I just saw that ECK is now generally available and out of beta stage. Was the above issue fixed then? Has anyone looked into it?
Could you please retry with 1.0.0 and paste the logs here, this new release should produce some additional information when the upgrade process is stuck.
updateStrategy: changeBudget: maxSurge: 2 maxUnavailable: 0
If you were using the beta-1 it is surprising that you are not hitting this bug: https://github.com/elastic/cloud-on-k8s/issues/2034 (It is fixed in 1.0.0) (edit: actually I think you will once you apply the suggested fix below)

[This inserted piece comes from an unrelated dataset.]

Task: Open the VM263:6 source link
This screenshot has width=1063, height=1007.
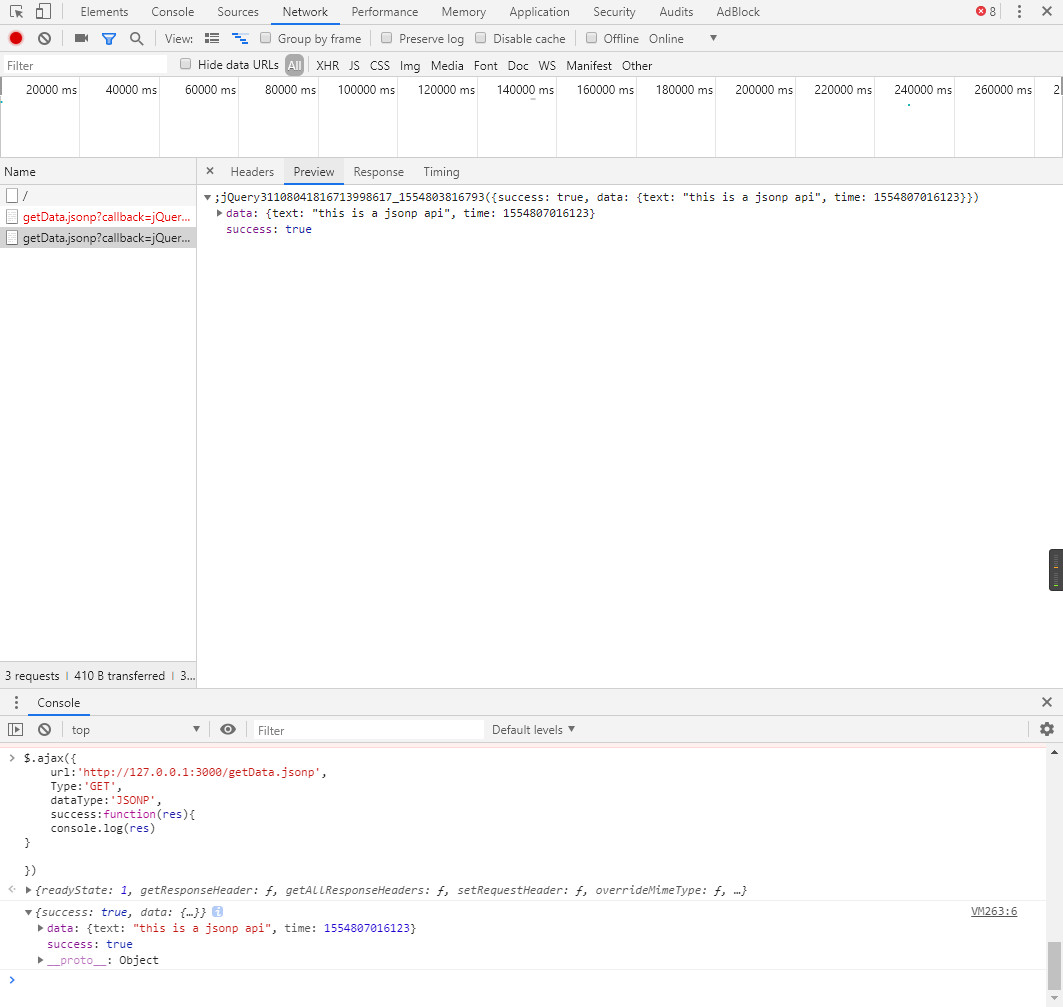Action: 993,911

The root cause of your problem is that you are not allowing a single Pod to be unavailable, ECK can't restart a Pod.
Try the following:
updateStrategy: changeBudget: maxSurge: 2 maxUnavailable: 1
Hmm.. I will try the new GA version.
I thought that it would add an extra node before removing one, as the
maxSurge setting allows that.
If I remember correctly I have taken the
maxUnavailable: 0 setting from some documentation page or Elastic forum, or something else. Now I remember that they were talking of a bug in ECK beta or even alpha version, where setting it to 1 or more would cause issues ( something like that )
maxSurge: 2 maxUnavailable: 0
Thanks. I will post back with my results after trying the GA version and
maxUnavailable > 0
It seems to work fine now. I will open another question if I run into any issues.
Thanks for your help.